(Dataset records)
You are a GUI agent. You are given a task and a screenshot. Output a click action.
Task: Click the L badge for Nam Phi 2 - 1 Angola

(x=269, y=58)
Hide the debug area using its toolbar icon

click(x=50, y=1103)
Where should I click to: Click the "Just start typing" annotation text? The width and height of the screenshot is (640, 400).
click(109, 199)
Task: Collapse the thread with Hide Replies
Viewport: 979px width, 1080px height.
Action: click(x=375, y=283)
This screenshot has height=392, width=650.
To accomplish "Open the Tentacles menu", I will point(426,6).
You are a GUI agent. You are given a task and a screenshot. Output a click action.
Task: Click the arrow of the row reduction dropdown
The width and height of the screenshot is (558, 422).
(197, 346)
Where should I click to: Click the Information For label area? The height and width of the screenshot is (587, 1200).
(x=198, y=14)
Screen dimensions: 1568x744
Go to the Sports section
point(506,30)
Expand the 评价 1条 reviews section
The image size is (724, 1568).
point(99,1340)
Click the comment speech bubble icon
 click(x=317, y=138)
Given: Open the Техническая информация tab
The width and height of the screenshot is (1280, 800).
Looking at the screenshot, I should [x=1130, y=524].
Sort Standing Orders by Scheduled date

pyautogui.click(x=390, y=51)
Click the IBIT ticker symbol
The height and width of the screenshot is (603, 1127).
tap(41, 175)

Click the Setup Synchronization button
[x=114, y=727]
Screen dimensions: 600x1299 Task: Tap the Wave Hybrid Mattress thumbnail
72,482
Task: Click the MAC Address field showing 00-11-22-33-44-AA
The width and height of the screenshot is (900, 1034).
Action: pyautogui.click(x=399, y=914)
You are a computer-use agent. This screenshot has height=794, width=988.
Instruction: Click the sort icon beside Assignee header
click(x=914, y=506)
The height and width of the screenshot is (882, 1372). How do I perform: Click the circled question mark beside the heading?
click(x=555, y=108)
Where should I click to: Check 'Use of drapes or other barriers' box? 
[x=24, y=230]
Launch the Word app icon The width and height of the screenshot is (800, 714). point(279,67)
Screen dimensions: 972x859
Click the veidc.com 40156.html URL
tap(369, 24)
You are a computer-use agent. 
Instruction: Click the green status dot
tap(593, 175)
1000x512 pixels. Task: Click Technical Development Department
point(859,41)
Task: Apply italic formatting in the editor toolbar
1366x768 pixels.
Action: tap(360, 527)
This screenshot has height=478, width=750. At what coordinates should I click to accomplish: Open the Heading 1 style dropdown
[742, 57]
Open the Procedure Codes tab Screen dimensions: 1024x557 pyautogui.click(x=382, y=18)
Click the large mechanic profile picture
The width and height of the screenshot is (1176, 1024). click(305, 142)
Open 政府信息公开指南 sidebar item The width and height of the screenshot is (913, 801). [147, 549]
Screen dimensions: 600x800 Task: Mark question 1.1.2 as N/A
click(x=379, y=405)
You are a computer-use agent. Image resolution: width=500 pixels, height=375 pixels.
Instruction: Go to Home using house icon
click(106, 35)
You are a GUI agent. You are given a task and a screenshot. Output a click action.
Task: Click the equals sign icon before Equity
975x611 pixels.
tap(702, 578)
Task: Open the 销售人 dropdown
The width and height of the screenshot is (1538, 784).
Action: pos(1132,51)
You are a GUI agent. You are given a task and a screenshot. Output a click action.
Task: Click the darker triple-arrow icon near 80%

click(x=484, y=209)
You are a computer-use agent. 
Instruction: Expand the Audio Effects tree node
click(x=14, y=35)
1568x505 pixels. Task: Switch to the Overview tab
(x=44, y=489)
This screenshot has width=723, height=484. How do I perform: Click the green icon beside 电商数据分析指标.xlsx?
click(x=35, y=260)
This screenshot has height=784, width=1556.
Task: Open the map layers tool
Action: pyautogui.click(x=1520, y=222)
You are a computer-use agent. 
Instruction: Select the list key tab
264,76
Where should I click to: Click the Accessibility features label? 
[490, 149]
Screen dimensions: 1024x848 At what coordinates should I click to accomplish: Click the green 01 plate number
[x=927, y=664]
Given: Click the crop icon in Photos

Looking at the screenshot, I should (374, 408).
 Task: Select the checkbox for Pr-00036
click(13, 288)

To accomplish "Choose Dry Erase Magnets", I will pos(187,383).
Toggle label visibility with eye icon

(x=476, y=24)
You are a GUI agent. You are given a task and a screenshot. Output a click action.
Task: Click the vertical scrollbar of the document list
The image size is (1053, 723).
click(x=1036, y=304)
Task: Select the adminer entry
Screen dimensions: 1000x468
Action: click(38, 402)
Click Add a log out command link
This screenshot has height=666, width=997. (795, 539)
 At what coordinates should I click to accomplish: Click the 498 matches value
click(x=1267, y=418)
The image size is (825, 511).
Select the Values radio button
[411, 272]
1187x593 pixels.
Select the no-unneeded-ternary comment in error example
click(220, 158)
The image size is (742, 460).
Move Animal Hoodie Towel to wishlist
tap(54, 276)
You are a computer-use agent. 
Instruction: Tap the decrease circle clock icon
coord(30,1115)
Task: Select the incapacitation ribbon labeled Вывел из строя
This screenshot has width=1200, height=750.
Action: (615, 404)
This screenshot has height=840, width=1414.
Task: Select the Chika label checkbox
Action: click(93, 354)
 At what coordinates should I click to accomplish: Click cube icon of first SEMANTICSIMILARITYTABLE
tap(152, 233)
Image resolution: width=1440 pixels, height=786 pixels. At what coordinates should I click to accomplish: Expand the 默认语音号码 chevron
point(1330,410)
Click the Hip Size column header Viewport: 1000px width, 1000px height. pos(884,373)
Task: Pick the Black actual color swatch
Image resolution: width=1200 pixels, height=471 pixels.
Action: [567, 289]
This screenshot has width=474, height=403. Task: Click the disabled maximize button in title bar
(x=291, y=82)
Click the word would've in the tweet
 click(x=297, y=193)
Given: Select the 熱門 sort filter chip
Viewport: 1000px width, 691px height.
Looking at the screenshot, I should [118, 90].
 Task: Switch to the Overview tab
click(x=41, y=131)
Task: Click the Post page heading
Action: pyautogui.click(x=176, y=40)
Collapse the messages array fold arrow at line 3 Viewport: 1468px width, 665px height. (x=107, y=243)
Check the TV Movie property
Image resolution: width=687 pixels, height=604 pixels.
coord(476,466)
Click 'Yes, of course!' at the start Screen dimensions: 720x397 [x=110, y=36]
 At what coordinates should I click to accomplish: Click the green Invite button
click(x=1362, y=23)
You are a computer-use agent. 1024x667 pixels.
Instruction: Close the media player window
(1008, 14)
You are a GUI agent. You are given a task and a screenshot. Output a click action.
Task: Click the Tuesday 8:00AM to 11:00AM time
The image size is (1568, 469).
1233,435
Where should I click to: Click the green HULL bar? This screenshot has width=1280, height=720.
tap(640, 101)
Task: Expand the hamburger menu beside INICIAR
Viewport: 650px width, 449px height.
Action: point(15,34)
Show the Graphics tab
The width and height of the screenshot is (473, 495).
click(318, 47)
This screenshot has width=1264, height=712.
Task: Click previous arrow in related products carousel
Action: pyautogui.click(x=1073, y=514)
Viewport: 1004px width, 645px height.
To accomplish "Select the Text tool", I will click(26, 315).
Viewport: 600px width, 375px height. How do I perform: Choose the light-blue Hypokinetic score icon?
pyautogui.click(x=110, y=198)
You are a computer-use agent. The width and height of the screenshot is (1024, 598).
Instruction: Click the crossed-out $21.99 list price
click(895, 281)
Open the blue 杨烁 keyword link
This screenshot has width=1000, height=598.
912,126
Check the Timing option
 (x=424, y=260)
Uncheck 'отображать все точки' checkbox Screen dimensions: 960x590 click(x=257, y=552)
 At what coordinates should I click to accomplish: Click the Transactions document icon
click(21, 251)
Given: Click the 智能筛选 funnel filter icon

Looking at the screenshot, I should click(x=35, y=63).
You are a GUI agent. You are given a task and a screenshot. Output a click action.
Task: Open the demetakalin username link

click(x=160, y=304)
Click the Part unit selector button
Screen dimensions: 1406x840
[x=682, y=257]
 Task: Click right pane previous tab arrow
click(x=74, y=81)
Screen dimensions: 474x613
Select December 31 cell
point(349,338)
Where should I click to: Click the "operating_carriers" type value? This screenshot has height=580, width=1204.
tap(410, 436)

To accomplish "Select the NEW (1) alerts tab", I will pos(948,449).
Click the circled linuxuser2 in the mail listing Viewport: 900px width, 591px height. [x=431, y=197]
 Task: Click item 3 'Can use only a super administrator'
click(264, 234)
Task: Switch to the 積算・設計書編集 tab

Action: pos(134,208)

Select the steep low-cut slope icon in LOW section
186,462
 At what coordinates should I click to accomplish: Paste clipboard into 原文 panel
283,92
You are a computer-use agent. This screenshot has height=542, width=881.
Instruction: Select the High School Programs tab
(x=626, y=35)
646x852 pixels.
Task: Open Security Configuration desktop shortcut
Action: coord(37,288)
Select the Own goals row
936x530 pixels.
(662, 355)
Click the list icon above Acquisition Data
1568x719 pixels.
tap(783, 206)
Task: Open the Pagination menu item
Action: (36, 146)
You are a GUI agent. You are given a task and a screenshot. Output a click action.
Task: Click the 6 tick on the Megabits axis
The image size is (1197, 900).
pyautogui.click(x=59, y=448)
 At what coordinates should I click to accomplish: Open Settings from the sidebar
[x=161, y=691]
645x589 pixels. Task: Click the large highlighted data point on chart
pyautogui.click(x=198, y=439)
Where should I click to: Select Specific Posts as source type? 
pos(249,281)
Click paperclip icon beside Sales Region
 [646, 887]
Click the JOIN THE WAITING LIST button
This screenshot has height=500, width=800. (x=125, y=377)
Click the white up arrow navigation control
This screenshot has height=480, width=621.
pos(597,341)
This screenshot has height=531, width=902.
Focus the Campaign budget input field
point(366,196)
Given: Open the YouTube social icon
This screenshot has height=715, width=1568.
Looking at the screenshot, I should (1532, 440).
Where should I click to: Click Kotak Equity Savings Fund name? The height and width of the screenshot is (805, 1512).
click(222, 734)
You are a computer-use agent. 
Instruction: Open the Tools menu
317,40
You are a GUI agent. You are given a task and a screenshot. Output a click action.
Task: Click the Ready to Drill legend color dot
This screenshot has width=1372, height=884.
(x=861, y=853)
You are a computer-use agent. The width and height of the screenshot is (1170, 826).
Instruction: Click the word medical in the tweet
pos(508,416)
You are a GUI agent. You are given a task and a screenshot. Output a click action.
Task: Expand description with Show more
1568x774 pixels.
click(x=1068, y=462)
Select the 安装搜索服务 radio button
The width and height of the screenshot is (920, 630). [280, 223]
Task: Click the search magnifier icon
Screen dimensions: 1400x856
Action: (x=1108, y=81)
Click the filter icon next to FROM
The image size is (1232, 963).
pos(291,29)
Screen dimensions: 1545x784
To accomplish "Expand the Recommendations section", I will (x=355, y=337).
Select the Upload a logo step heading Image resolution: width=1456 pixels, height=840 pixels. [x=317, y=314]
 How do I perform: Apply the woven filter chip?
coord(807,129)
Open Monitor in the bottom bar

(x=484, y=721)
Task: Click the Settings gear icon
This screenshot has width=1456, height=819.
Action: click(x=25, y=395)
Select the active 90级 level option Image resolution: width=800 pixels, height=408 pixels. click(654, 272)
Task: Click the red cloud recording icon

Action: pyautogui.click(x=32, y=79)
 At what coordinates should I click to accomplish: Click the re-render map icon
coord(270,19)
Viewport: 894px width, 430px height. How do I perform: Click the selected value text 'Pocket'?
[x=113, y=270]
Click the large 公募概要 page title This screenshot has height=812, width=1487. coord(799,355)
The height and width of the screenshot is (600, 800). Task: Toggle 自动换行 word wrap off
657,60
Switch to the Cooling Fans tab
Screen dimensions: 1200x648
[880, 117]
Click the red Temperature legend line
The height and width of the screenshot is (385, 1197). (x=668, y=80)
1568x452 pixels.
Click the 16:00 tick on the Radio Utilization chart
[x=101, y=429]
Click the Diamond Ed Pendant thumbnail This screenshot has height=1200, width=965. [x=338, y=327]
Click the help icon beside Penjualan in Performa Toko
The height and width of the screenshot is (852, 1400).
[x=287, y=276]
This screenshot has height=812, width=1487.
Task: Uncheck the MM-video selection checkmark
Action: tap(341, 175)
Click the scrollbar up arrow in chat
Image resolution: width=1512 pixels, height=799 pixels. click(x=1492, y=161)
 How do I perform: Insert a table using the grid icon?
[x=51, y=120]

■ ACTIVITY
Which lines above run from the one containing "At what coordinates should I click to accomplish: Paste" down to the one containing "has height=542, width=881."? Repeat exactly those, both ends included, and nothing else.

■ OUTPUT FOR THIS EXERCISE
 At what coordinates should I click to accomplish: Paste clipboard into 原文 panel
283,92
You are a computer-use agent. This screenshot has height=542, width=881.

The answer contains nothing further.